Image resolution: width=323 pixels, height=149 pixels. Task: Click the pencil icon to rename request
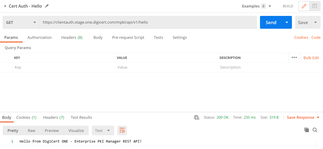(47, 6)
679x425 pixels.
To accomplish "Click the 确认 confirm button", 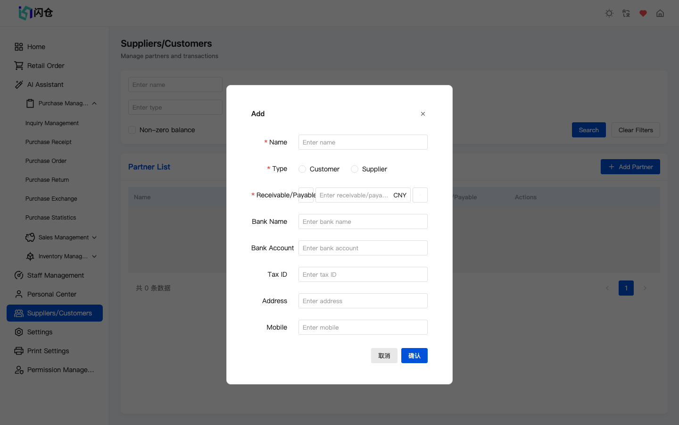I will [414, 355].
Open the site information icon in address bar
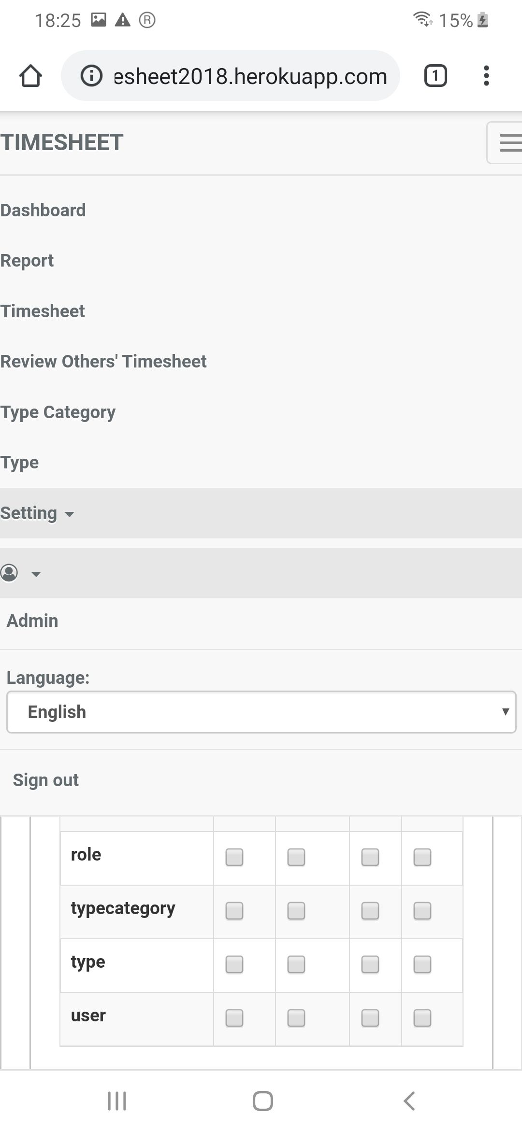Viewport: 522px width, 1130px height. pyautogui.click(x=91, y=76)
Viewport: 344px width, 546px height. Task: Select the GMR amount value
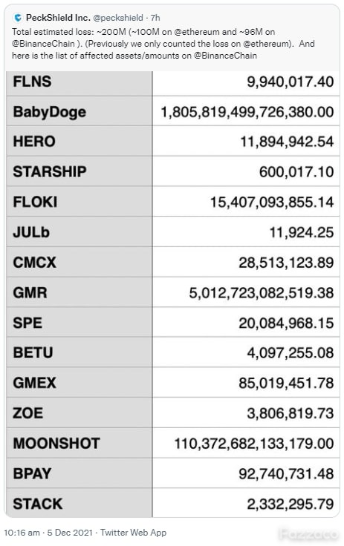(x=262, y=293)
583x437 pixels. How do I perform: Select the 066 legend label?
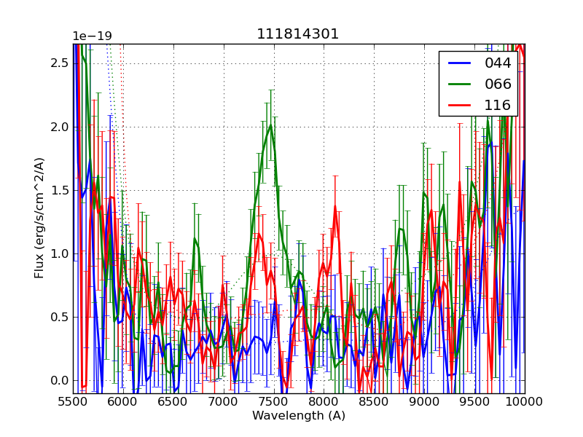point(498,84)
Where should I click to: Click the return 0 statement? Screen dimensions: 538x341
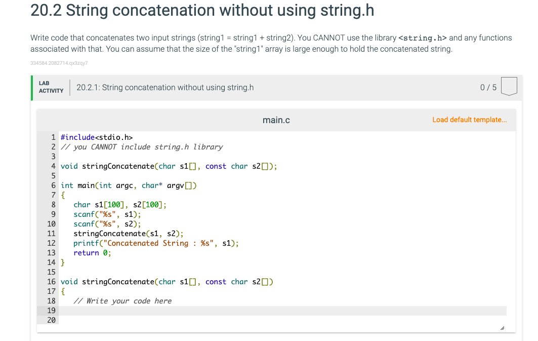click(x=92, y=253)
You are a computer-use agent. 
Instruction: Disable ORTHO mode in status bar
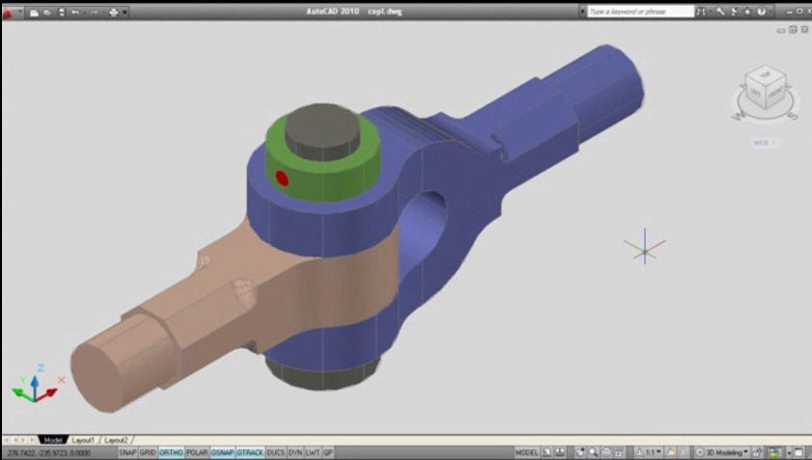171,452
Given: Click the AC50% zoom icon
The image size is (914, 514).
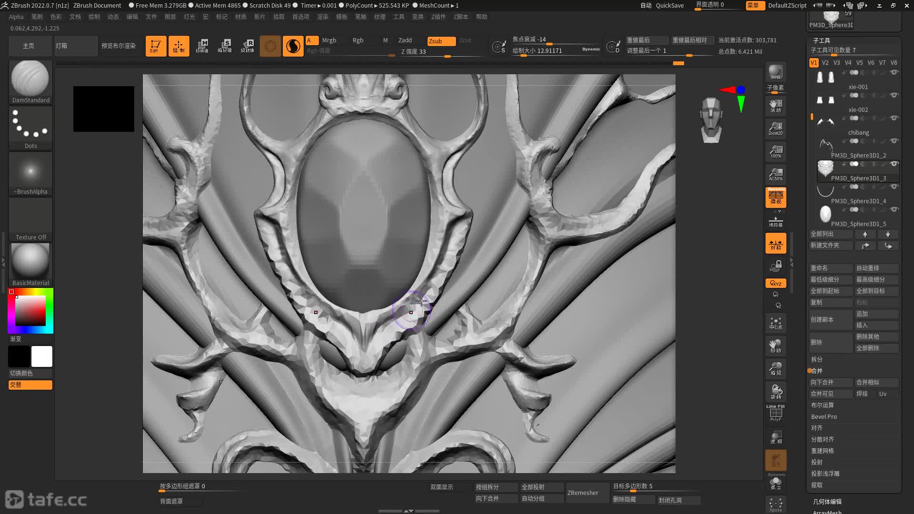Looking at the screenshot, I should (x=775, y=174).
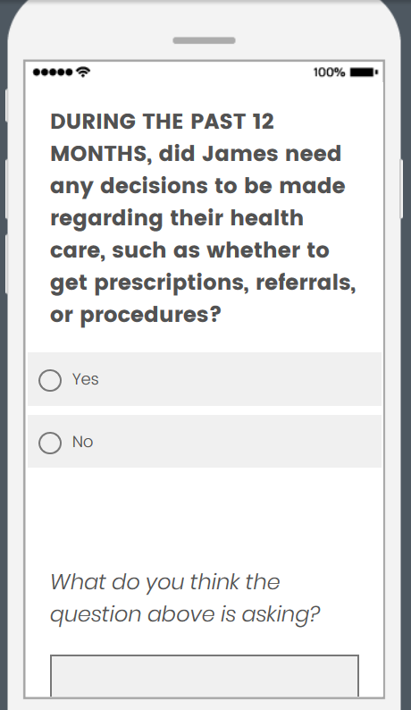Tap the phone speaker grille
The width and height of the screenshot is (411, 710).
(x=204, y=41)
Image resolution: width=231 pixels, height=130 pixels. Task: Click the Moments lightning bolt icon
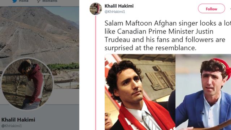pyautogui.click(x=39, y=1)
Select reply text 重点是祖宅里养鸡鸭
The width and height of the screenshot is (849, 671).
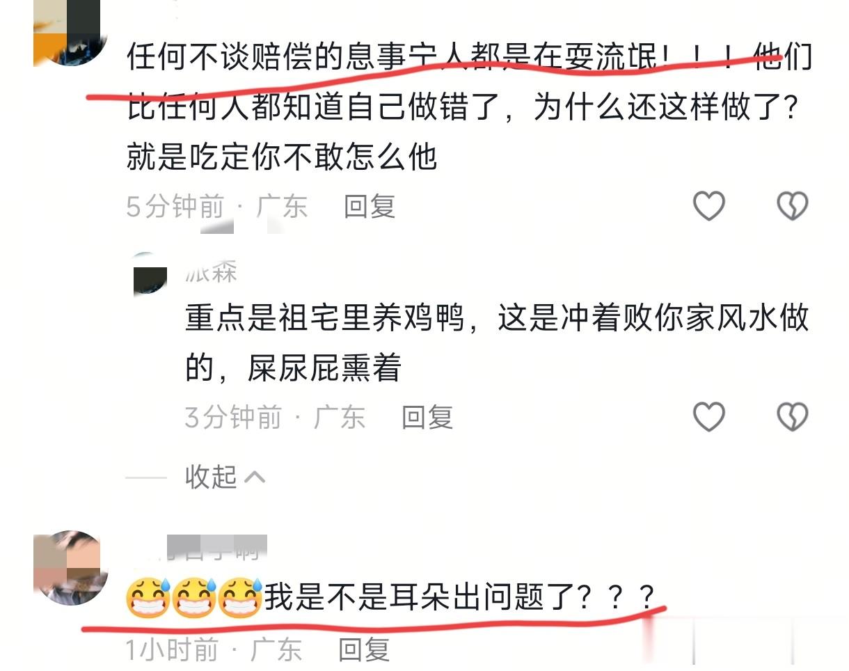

OBJECTIVE:
Recast the stretch of the records above, from the line containing "Open the site information icon in address bar" through the end of the records (both ends included), as a Markdown table with the columns No. and Line. Skip blank lines and leave the pictures out.

THE RESULT:
| No. | Line |
|---|---|
| 1 | Open the site information icon in address bar |
| 2 | Viewport: 522px width, 1130px height. pyautogui.click(x=91, y=76) |
| 3 | Viewport: 344px width, 546px height. Task: Select the GMR amount value |
| 4 | (x=262, y=293) |
| 5 | 583x437 pixels. How do I perform: Select the 066 legend label? |
| 6 | point(498,84) |
| 7 | Where should I click to: Click the return 0 statement? Screen dimensions: 538x341 |
| 8 | click(x=92, y=253) |
| 9 | You are a computer-use agent.  |
| 10 | Instruction: Disable ORTHO mode in status bar |
| 11 | 171,452 |
| 12 | Given: Click the AC50% zoom icon |
| 13 | The image size is (914, 514). |
| 14 | Looking at the screenshot, I should (x=775, y=174). |
| 15 | Tap the phone speaker grille |
| 16 | The width and height of the screenshot is (411, 710). |
| 17 | (x=204, y=41) |
| 18 | Image resolution: width=231 pixels, height=130 pixels. Task: Click the Moments lightning bolt icon |
| 19 | pyautogui.click(x=39, y=1) |
| 20 | Select reply text 重点是祖宅里养鸡鸭 |
| 21 | The width and height of the screenshot is (849, 671). |